Sports data analysis has been, well, overanalyzed since Michael Lewis wrote the best-seller Moneyball on the 2000 season of the Oakland A's. Since then, seemingly every major professional team has sliced and diced data to gain a statistical edge.
With its use of YouTube, Facebook and Twitter, the SAP and the NBA have teamed on NBA.com/Stats, which offers fans instant and unlimited access to NBA stats and analysis, including every box score since the inaugural 1946-7 season.
Where it gets really interesting are advanced stats, based on shooting, rebounding, defensive efficiency and the success of player combinations on court at the same time. Data can be shared via Facebook, Google+ and Twitter.
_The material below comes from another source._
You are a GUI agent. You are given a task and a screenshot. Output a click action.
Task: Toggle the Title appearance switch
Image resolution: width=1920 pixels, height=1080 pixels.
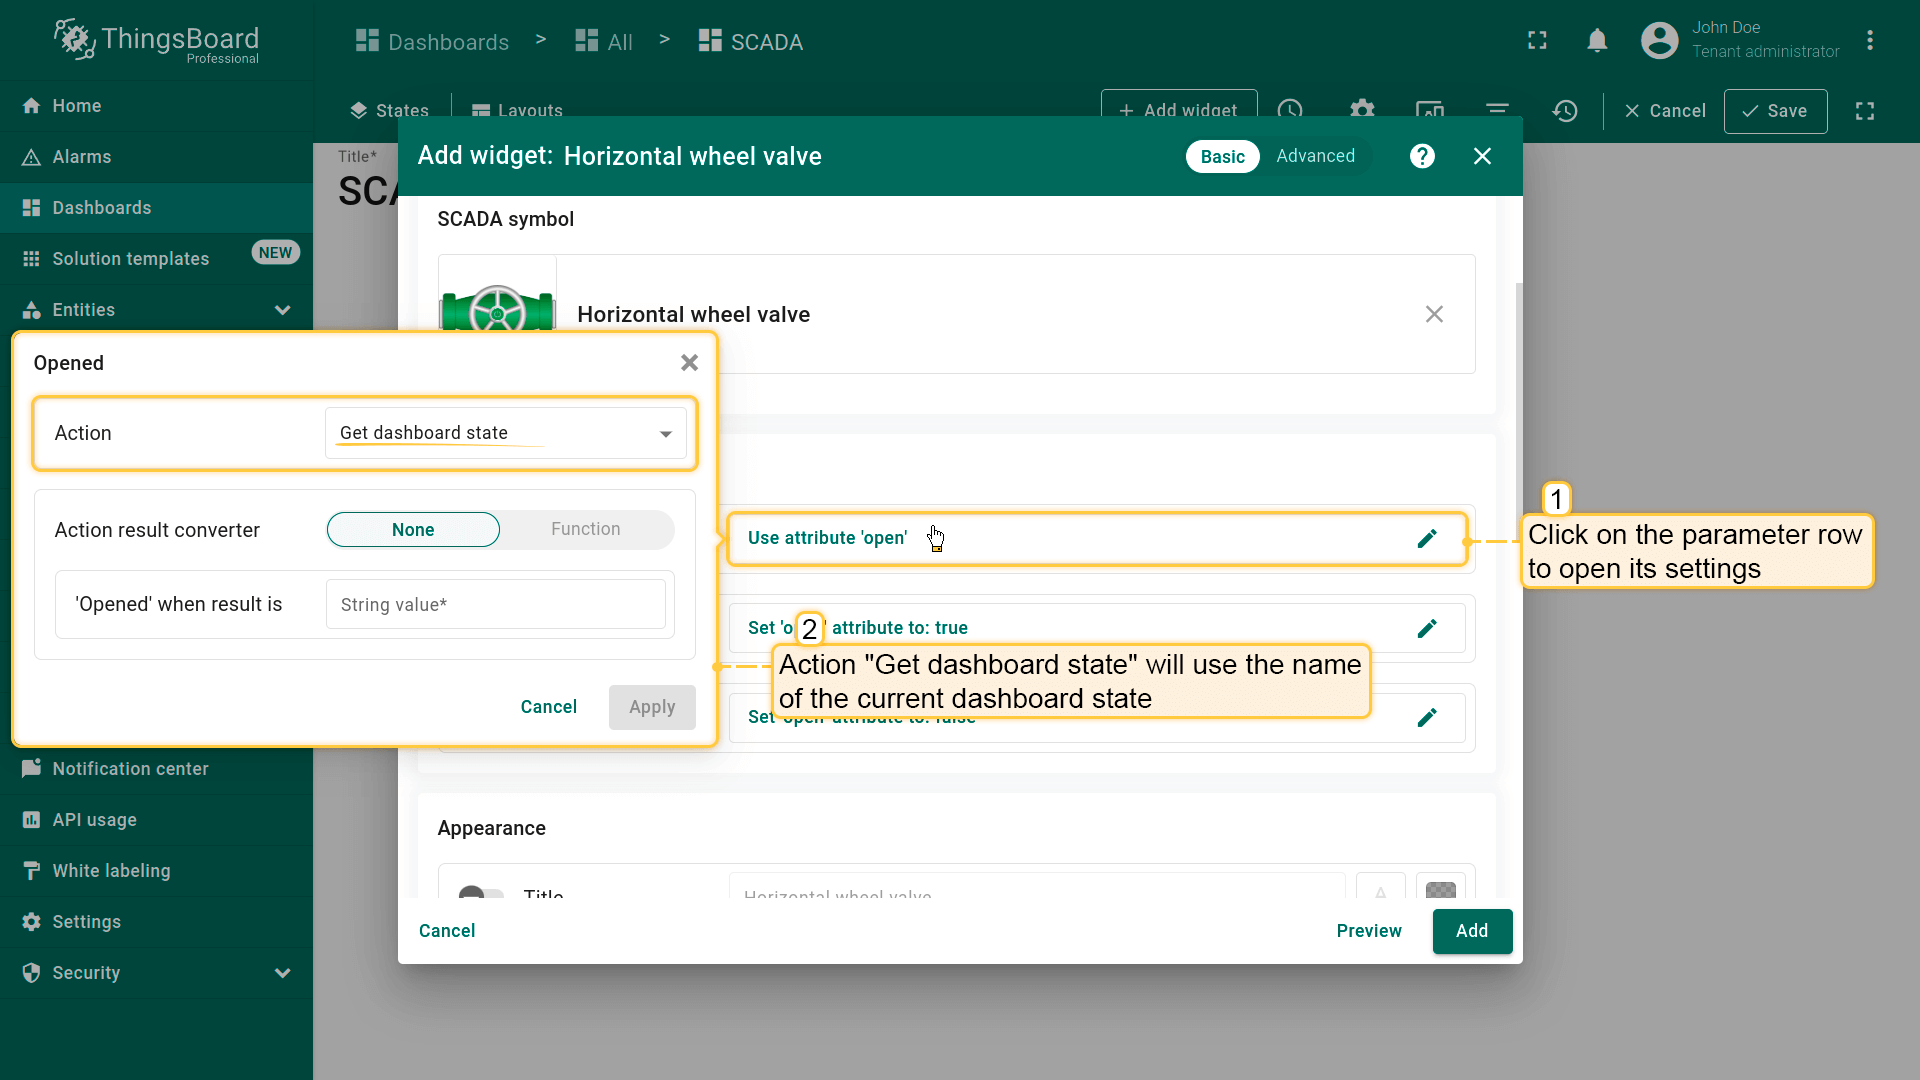[481, 892]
Nonetheless, the danger of compromising athletic spontaneity with the overuse of data weighs on the mind of Philadelphia 76ers rookie guard Michael Carter-Williams, who weighs the pros and cons of studying data to improve his game. "It's pretty interesting, but I don't know how much difference it would make," he says. "Most players rely on instinct."
Goran Dragic of the Phoenix Suns is decidedly old school. "I never look at analysis," he says. "I go out and play as aggressively as possible. I haven't gotten a look at something yet that has changed my mind, but I am willing to."
Ultimately, data must be used judiciously, says Vivek Ranadive, principal owner of the Sacramento Kings and CEO of Tibco Software, a multibillion-dollar real-time computing company.
"Just because you give someone a word processor, that doesn't make them Shakespeare," says Ranadive, an advocate of big data who believes in predictive-analysis programs to assess talent. "But if you make available to them something that can improve their instincts, and be as smart as Magic Johnson, then you're on to something."